▸ **Available records**
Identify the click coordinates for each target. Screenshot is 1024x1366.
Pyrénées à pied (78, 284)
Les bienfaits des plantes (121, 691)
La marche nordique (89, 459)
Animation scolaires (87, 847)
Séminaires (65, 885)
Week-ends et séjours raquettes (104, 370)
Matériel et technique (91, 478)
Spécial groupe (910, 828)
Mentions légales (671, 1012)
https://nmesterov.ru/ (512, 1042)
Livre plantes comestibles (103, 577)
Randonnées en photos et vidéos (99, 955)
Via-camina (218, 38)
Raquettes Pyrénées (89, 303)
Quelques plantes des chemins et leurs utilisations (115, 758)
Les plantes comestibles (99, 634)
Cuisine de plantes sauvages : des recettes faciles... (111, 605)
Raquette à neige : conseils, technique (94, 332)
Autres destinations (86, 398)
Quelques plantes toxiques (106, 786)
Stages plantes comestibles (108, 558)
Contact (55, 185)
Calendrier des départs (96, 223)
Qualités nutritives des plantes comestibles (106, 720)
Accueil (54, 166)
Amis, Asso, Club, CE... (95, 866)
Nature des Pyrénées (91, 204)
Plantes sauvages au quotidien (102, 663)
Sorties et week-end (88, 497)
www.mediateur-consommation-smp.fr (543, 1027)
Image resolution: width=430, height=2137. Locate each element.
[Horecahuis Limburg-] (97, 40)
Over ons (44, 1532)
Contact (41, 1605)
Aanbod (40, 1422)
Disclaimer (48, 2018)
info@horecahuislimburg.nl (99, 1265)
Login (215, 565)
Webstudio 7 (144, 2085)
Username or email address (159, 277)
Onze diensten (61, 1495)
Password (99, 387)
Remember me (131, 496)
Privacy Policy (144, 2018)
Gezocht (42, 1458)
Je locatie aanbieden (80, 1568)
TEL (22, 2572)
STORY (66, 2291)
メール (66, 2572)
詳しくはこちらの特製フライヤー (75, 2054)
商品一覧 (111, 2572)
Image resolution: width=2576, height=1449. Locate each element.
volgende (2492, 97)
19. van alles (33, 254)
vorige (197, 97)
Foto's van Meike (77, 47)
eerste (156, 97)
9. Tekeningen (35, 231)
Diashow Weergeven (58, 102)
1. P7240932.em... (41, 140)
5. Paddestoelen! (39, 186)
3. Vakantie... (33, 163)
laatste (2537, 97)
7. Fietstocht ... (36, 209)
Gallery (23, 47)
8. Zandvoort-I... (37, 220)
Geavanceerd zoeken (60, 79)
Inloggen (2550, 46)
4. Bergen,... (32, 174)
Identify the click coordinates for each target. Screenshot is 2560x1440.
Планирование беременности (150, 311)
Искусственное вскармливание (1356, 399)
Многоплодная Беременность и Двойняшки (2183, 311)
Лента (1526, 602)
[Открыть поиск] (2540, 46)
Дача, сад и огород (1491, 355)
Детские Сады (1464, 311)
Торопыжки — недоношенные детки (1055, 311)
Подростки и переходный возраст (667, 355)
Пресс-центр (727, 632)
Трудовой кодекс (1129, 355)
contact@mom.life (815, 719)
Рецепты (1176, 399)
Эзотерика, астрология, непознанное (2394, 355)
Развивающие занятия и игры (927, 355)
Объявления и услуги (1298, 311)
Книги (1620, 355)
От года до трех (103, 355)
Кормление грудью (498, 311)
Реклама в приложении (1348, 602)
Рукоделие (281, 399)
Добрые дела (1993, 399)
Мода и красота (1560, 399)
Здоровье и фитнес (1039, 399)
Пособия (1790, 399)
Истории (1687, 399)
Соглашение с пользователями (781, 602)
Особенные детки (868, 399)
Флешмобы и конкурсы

▸ **Brief**
Reproduce the entries above exactly, but only the lines between the line holding "Matériel et technique (91, 478)" and the line holding "Autres destinations (86, 398)", inclusive.

▸ **Response to this exercise**
Matériel et technique (91, 478)
Spécial groupe (910, 828)
Mentions légales (671, 1012)
https://nmesterov.ru/ (512, 1042)
Livre plantes comestibles (103, 577)
Randonnées en photos et vidéos (99, 955)
Via-camina (218, 38)
Raquettes Pyrénées (89, 303)
Quelques plantes des chemins et leurs utilisations (115, 758)
Les plantes comestibles (99, 634)
Cuisine de plantes sauvages : des recettes faciles... (111, 605)
Raquette à neige : conseils, technique (94, 332)
Autres destinations (86, 398)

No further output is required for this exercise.